1985年に「ダンシング・ヒーロー」が大ヒットを記録し、2017年の再ブレイクでも話題になった荻野目洋子さん。最近はヤングケアラーに関する情報発信をはじめ、また違った取り組みもはじめています。時が過ぎた今だからこそ、思うことがあるそうです。
「ダンシング・ヒーロー」は大ヒットしたが
──「ダンシング・ヒーロー」は大ヒットしましたが、デビューから約40年経った今だからこそ、思うこともあるとか。
荻野目さん:代表曲と言える曲を持たせてもらって、とてもありがたいと思っています。でも、私が書いた曲ではないんですよ。カラオケで、たくさんの方に歌っていただいても私には印税は入らない。お金の話だけでなく、自分の気持ちや感じてきたものを、もっと客観的に表現することも大切なのかなと思っています。
── 自分の言葉で伝えたい。
荻野目さん:変な話、お金を出して作詞作曲を誰かに依頼することはできますよ。でも、自分のなかから出てくるものを表現したくて、ここにきて自分で作詞作曲したアルバムを初めて作ったんです。ライブを見にきてくれるお客さんが一緒になって、手を叩いてハイテンションになれるとか。バラードを歌ったときに、同じように年齢を重ねてきて、人それぞれに感じることがあったり、共感して欲しいっていう気持ちが強くありますね。
── そう思うような、きっかけがあったのでしょうか?
荻野目さん:ここ数年のコロナ禍で、娘たちが聞いてる音楽…、洋楽や邦楽、K-POPとか、この人たちはこんな気持ちで作ったとか、娘たちが教えてくれるんですよ。ただ曲を聴くだけではなく、そこに行き着くまでのプロセスや思いを聞いているとさらに応援したくなるし、そのアーティストを支えたくなるんだなって、娘たちの話を聞いて思ったんですね。私ももっと、表現したいと思いましたね。
ヤングケアラーの子どもにアクションを起こし
── ところで、ここ数年の出来事でいえば、SNSで、ヤングケアラーについてときどき発信もされていますね。
荻野目さん:2021年からILO(国際労働機関)の児童労働反対に参加するアーティストのひとりとして、活動させてもらっていて、自分でも気になったニュースをつぶやいています。児童労働は、日本ではそんなに多くはいないとは言われていますが、最近注目を集め始めた、ヤングケアラーについて焦点を当てると、ものすごくたくさんの子どもたちが、実は関わっているんじゃないかと言われています。

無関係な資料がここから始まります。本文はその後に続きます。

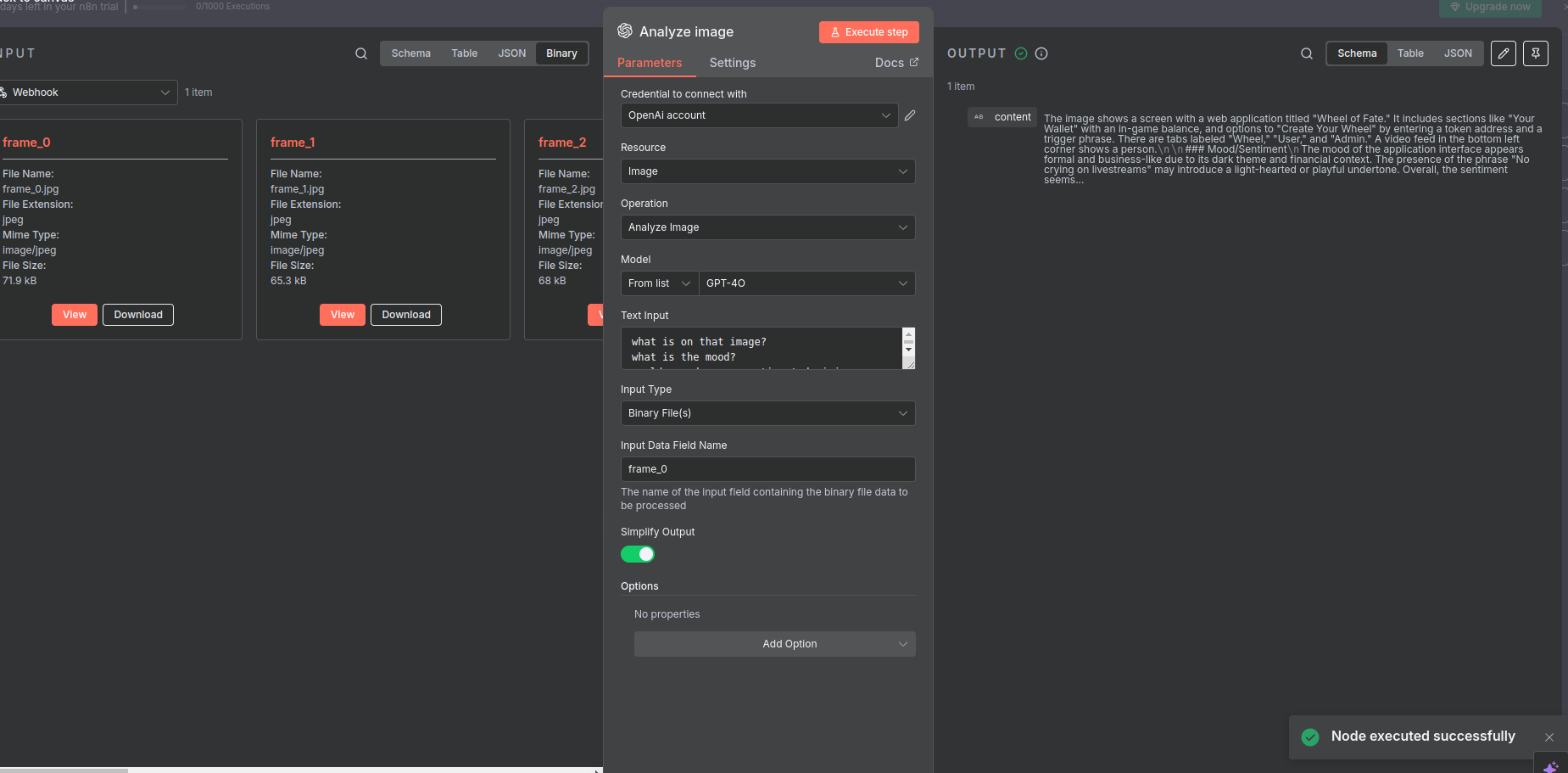
Task: Expand the Model GPT-4O dropdown
Action: (806, 283)
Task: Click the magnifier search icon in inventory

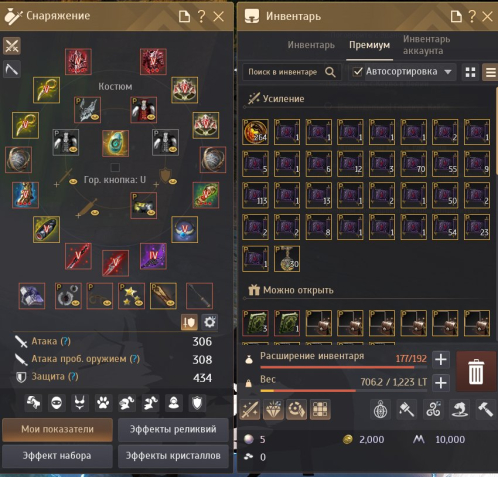Action: pyautogui.click(x=330, y=72)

でも、私たちも身近にそういった人たちがどれくらいいるのかもわからないし、子どもたちにとっても、自分が「ヤングケアラー」かどうかわからないで、今の環境にいる子もすごく多いと思うんです。
── 学校訪問もされているんですよね。
荻野目さん:学校に行ったときも発信していますが、それだけじゃ簡単には全国に広まらないんですよね。自分でも気になったつぶやきを見たときは、ヤングケアラーと思われる当人に自分からアクションはしてるんですけど、やっぱり返事は来ないんです。その方にもいろいろな思いがあるし、いち芸能人の人に声を掛けられても、気安く返事なんかできないかもしれない。それはわからないですよね。
でも音楽だったら、もし当人に直接届かなくても、他に聞いてくれる人がいるかもしれない。その人が、ヤングケアラーの実態に気づいてくれるかもしれないし、当人に「大丈夫だよ」って声を掛けてくれる人が増えるかもしれないって。そのきっかけになったらいいなと思って、自分にできることは何なのか、考えたりしています。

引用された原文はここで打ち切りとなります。